Task directions: Copy nothing from the entries below except the lines from the one containing "You are a computer-use" through the one containing "Instruction: Click the invideo AI logo", and copy those exactly.

Records supplied:
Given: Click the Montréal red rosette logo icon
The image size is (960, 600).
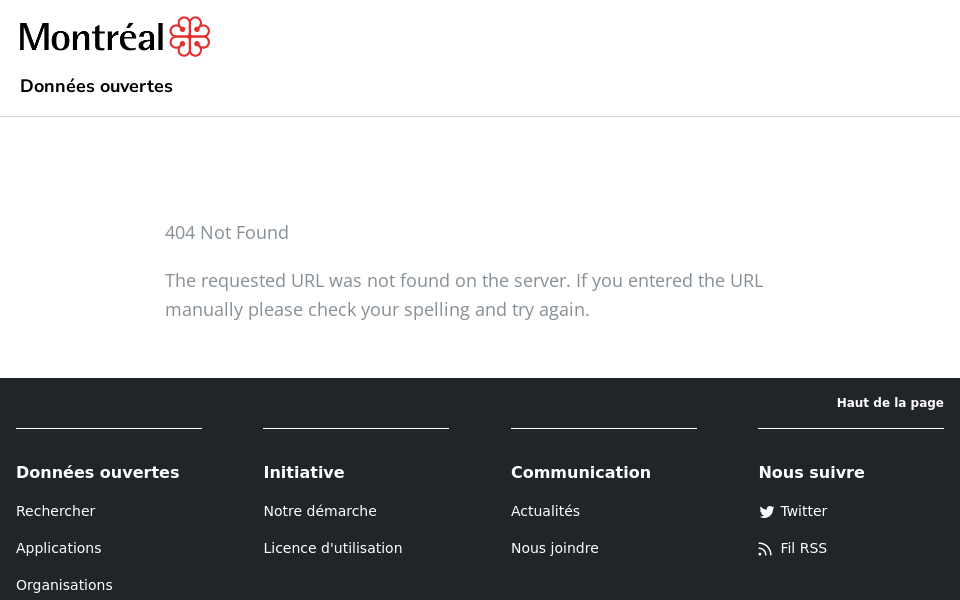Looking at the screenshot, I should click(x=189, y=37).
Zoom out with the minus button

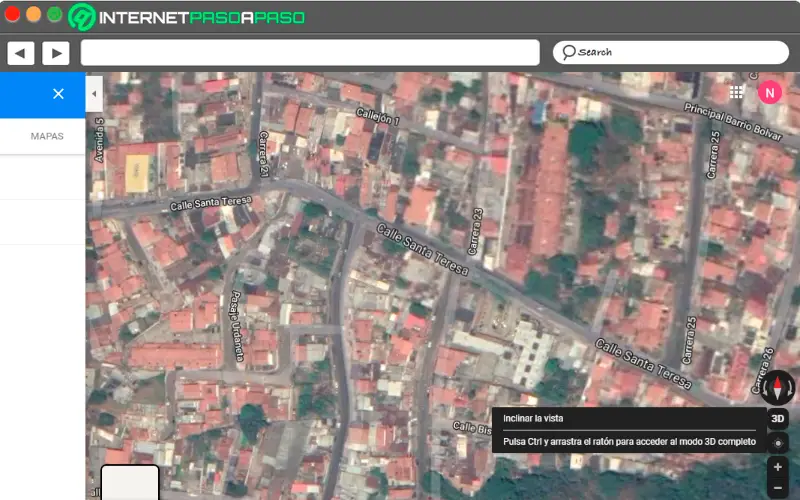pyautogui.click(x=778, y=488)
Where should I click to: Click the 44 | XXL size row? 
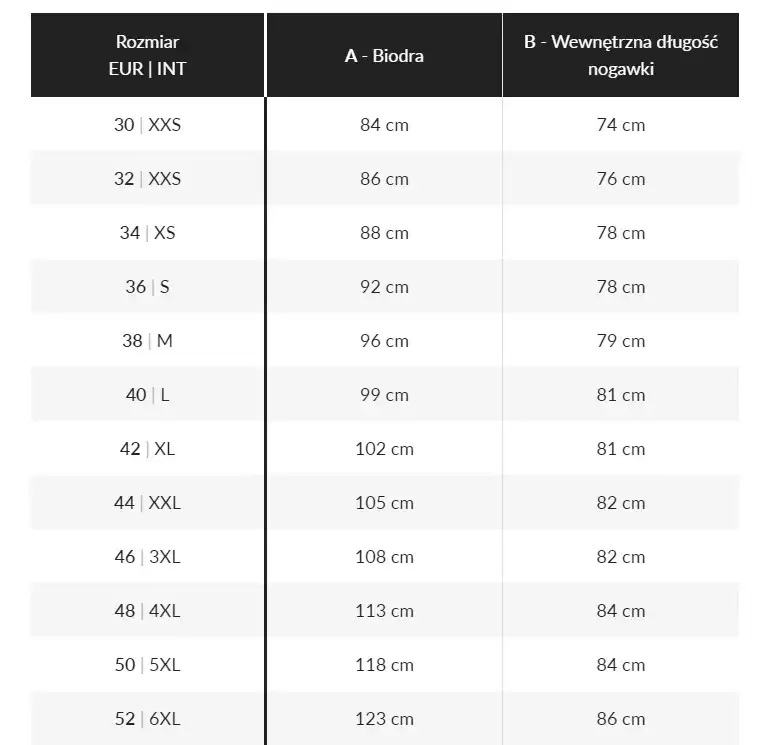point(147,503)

--

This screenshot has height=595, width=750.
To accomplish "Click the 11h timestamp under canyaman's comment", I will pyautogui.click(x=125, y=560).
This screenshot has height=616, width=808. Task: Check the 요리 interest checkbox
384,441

==

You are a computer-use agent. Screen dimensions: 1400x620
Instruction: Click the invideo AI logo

Result of this task:
You are a computer-use agent. Screen dimensions: 1400x620
Instruction: Click the invideo AI logo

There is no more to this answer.